Your answer must be the full set of records, copied exactly, with no pictures in it.

--- SOURCE MATERIAL ---
────────────────────────────────────────

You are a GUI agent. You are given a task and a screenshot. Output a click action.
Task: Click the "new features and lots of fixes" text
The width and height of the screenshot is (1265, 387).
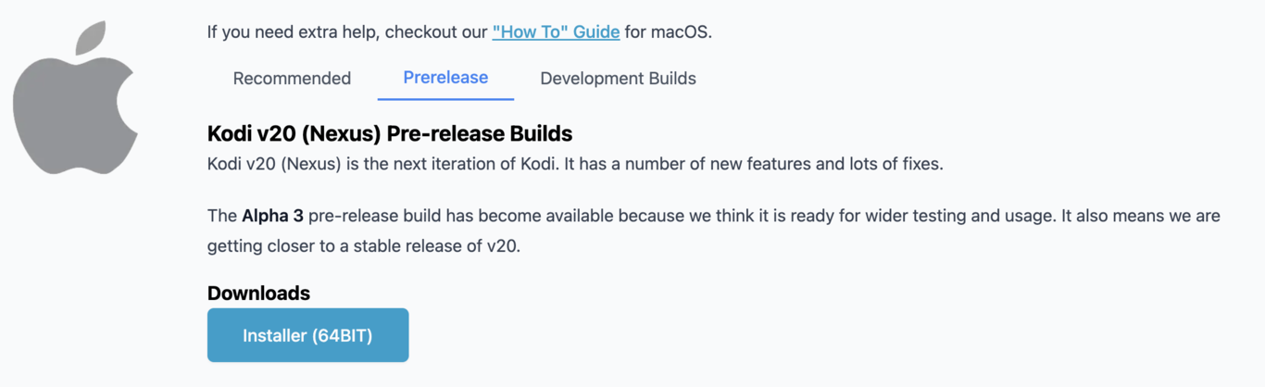[x=833, y=165]
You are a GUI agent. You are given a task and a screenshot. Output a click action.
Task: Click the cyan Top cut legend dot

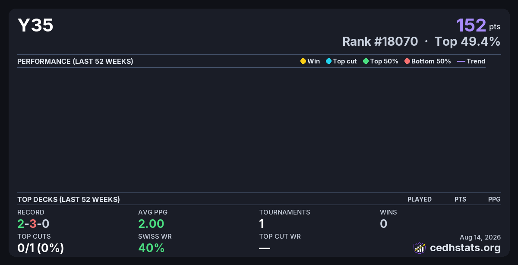(328, 61)
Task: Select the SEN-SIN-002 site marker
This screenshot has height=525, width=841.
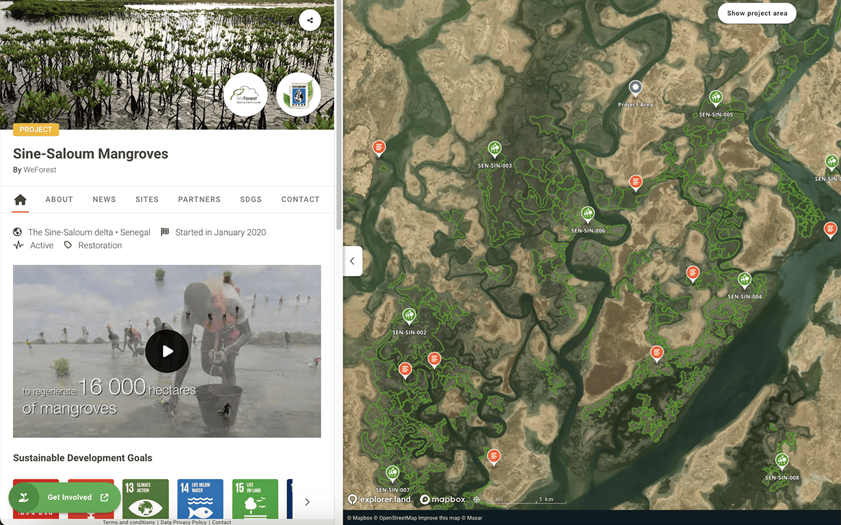Action: (x=409, y=316)
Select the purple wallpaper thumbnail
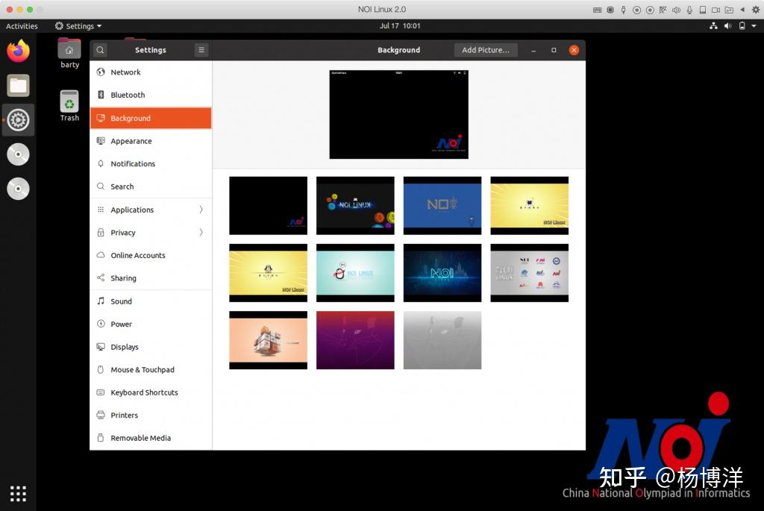The width and height of the screenshot is (764, 511). click(x=355, y=340)
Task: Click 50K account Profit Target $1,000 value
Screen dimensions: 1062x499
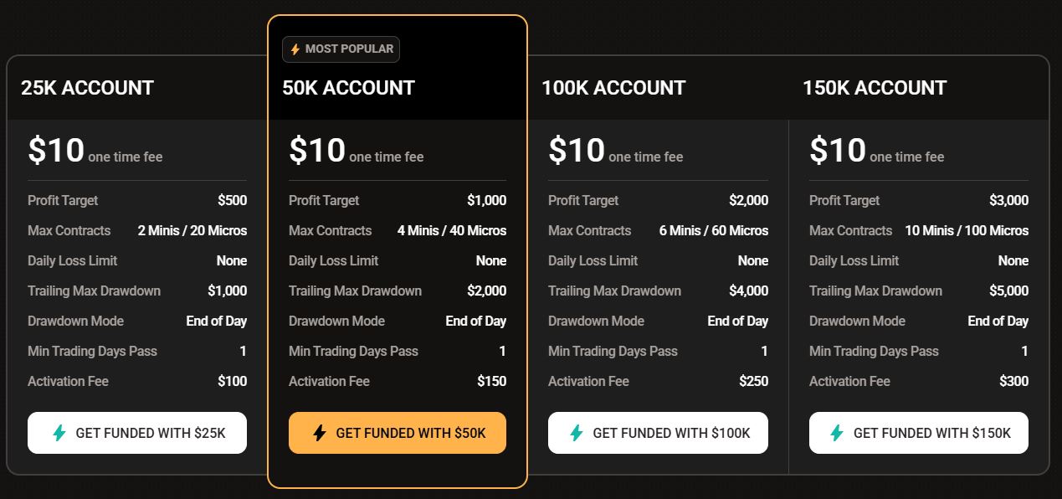Action: point(486,201)
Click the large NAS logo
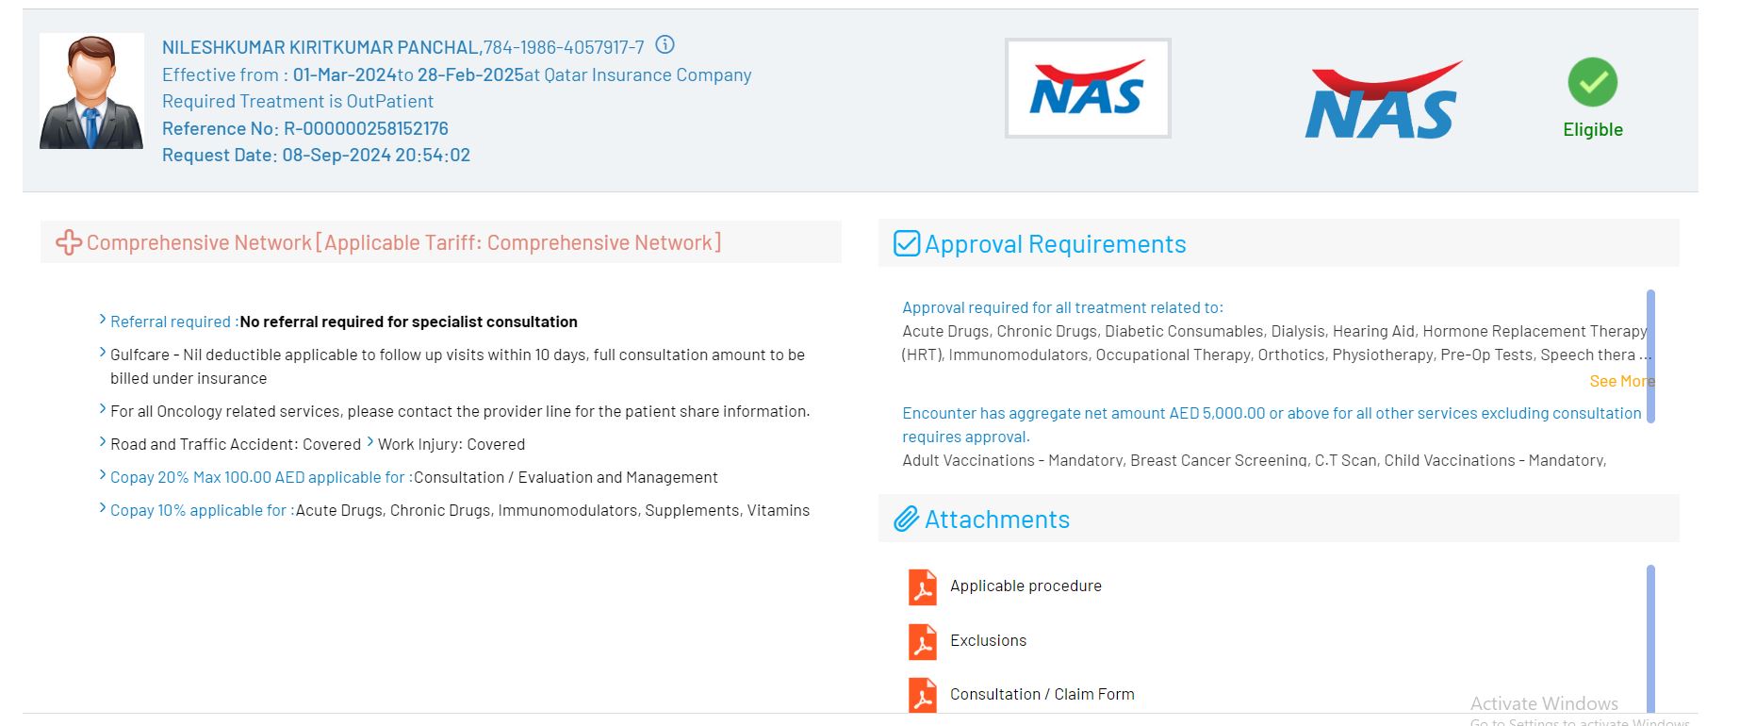Viewport: 1756px width, 726px height. coord(1383,100)
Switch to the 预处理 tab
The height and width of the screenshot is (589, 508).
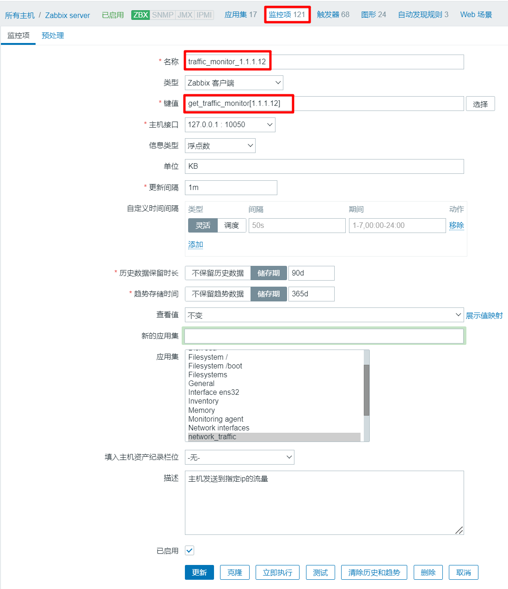(x=53, y=36)
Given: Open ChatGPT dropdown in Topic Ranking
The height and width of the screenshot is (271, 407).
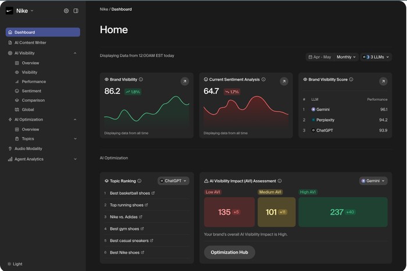Looking at the screenshot, I should click(x=173, y=181).
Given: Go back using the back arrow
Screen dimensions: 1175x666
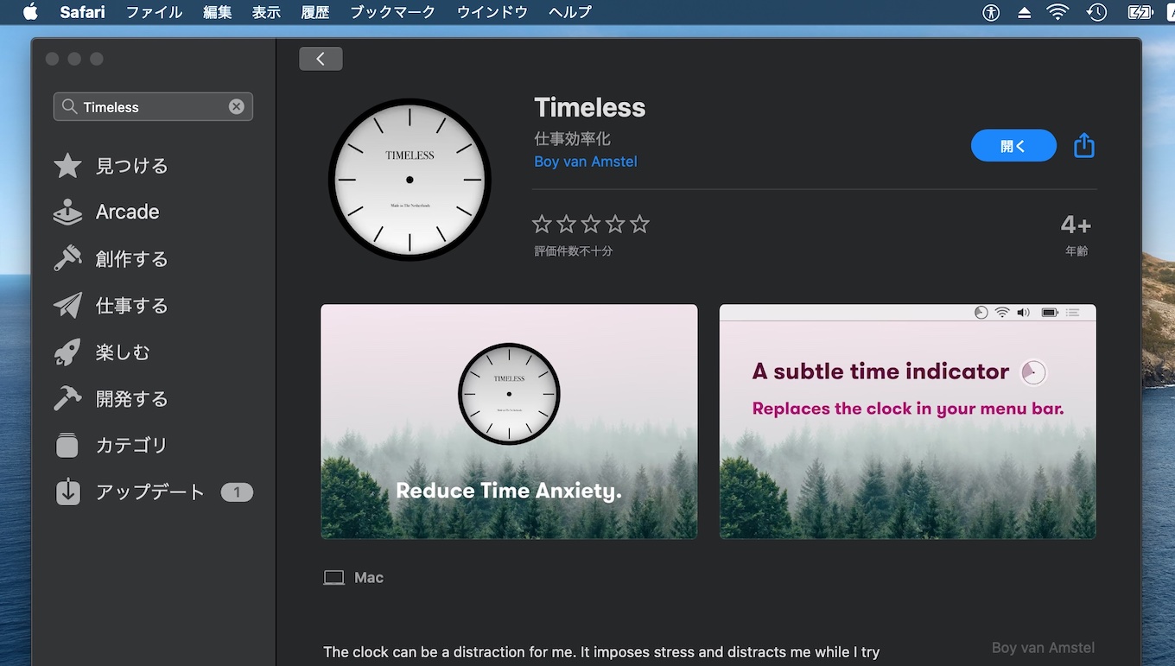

────────────────────────────────────────

--- OUTPUT OF THE EXERCISE ---
You are a GUI agent. You are given a task and a screenshot. Output a click action.
Task: Click the "new features and lots of fixes" text
The width and height of the screenshot is (1265, 387).
[x=833, y=165]
You are a GUI agent. You are given a task and a screenshot. Output a click action.
Task: Click the cyan Top cut legend dot

(328, 61)
Task: Select the SEN-SIN-002 site marker
This screenshot has height=525, width=841.
Action: (x=409, y=316)
Select the purple wallpaper thumbnail
The width and height of the screenshot is (764, 511). click(x=355, y=340)
Task: Click 50K account Profit Target $1,000 value
Screen dimensions: 1062x499
Action: point(486,201)
Click the large NAS logo
Viewport: 1756px width, 726px height. coord(1383,100)
Switch to the 预处理 tab
The height and width of the screenshot is (589, 508).
(x=53, y=36)
Given: Open ChatGPT dropdown in Topic Ranking
The height and width of the screenshot is (271, 407).
Looking at the screenshot, I should click(x=173, y=181).
Given: Go back using the back arrow
Screen dimensions: 1175x666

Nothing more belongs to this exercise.